▶ _Work request_
Omit the pictures. Print each entry below exactly.

----------

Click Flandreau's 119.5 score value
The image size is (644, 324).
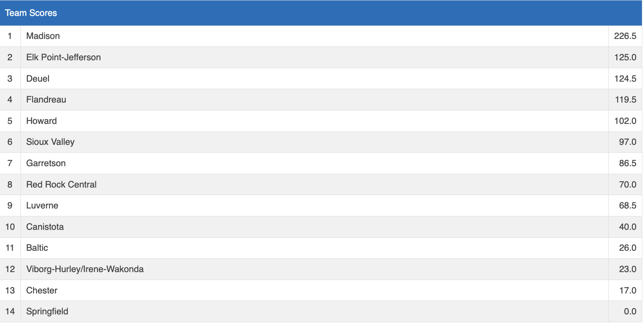pos(625,100)
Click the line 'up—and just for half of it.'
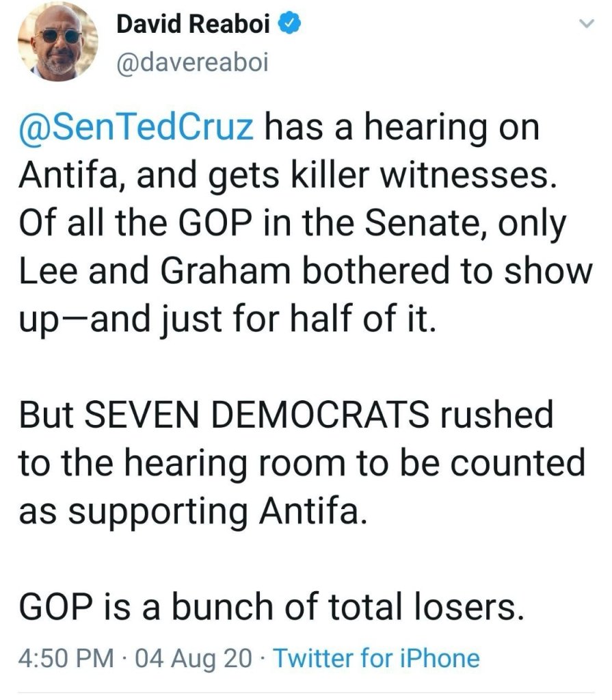 [x=226, y=320]
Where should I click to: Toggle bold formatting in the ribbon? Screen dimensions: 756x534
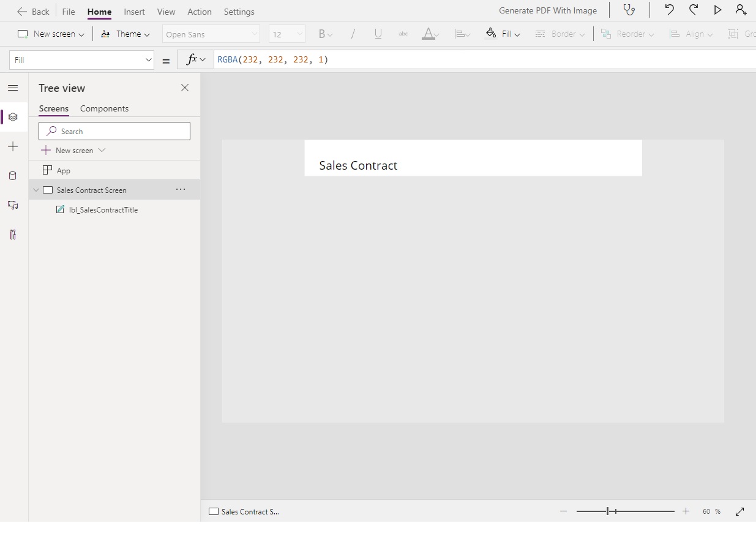coord(323,34)
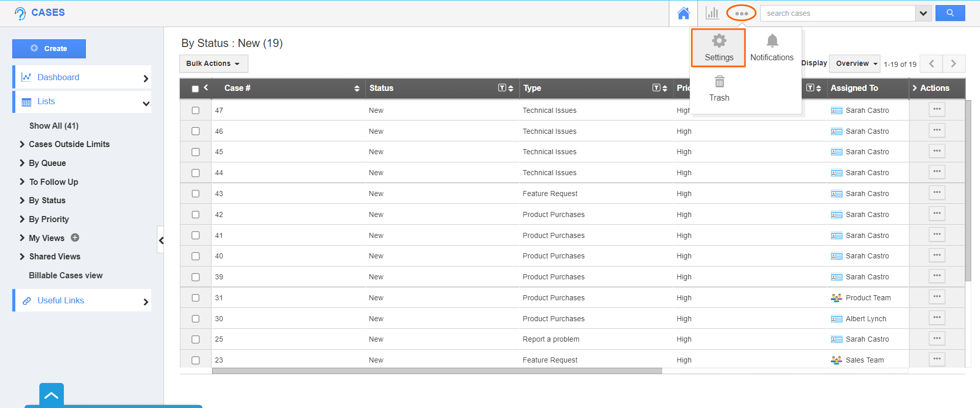Open the Notifications bell
Viewport: 980px width, 408px height.
click(x=772, y=47)
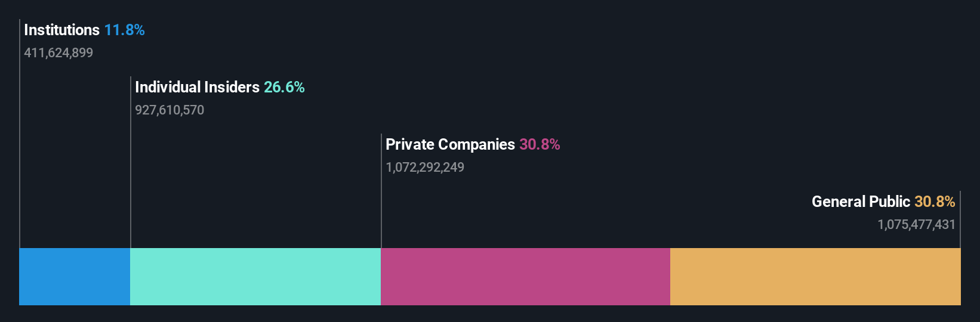Select the Institutions label
This screenshot has width=980, height=322.
pyautogui.click(x=61, y=30)
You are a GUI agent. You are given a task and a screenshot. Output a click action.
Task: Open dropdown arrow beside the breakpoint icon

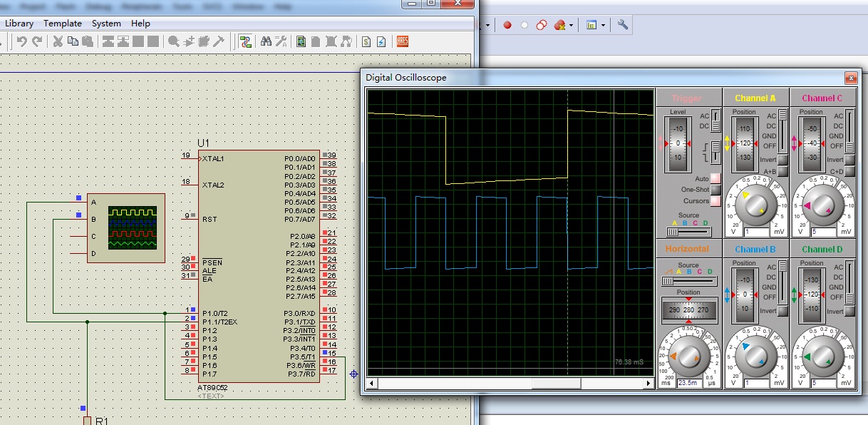pos(572,26)
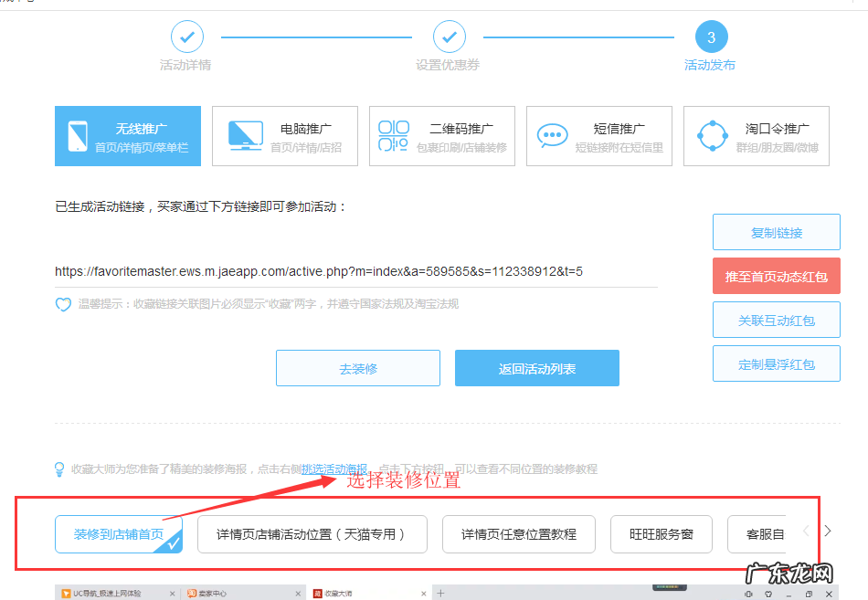Click the 去装修 button
Screen dimensions: 868x600
point(357,368)
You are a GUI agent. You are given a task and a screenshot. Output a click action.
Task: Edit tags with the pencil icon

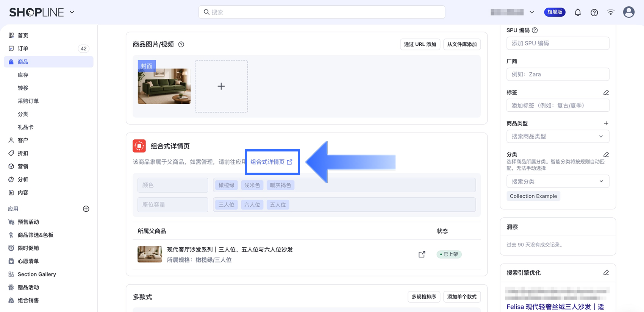coord(606,92)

----------

▶ _Task result_
Click Flandreau's 119.5 score value
The image size is (644, 324).
pos(625,100)
Click the line 'up—and just for half of it.'
 [x=226, y=320]
Where should I click to: Toggle bold formatting in the ribbon? Screen dimensions: 756x534
coord(323,34)
Open the Notifications bell
Viewport: 980px width, 408px height.
click(x=772, y=47)
Select the Institutions label
This screenshot has width=980, height=322.
pyautogui.click(x=61, y=30)
You are a GUI agent. You are given a task and a screenshot. Output a click action.
Task: Open dropdown arrow beside the breakpoint icon

pos(572,26)
Click the 去装修 button
Screen dimensions: 868x600
point(357,368)
You are a GUI agent. You are given a task and a screenshot. Output a click action.
Task: Edit tags with the pencil icon

coord(606,92)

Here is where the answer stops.